Fig. 8.

The impact of CFTR modulators on the accumulation of short CFTR fragments that contain MSD1 and different lengths of C-terminal extensions. (A) Schematic diagram of CFTR fragments whose accumulation becomes sensitive to modulators upon inclusion of residues that are located between amino acid 375 and 380. (B) Comparison of ABBV-2222, lumacaftor, and tezacaftor on the steady-state accumulation of the indicated CFTR fragment. Indicated modulators were added at 5 µM to cultures of human embryonic kidney (HEK) 293 cells 14 hours prior to harvest and detection of the fragment. Modulators were added to cells that expressed 380X-CFTR at T = 0 of the chase reaction in the same media with the protein synthesis inhibitor cycloheximide (10 µg/ml). The pCDNA3.1 expression plasmid (0.25 µg) that harbored the indicated form of CFTR was transfected into HEK293 cells at 18 hours prior to harvest.
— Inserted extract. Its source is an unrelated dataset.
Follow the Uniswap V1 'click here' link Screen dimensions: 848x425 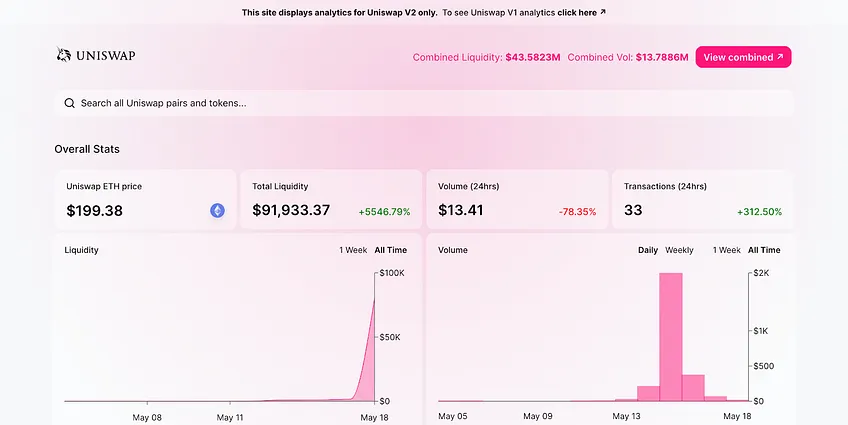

CFTR fragment expression was detected by western blot with the CFTR N-terminal tail antibody (MM13-4). In (B), the level of respective CFTR fragment was quantitated with a GE Healthcare LAS 4000 and compared with levels detected in the presence of the proteasome inhibitor bortezomib (10 µM), which was added to cultures 4 hours prior to harvest. This was done because CFTR fragments 370X, 373X, and 375X have a short half-life and do not accumulate to detectable levels unless they are stabilized by folding modulators or inhibition of the proteasome. In (C), changes in CFTR signals over the course of a 2-hour chase reaction were normalized to the CFTR signal at T = 0.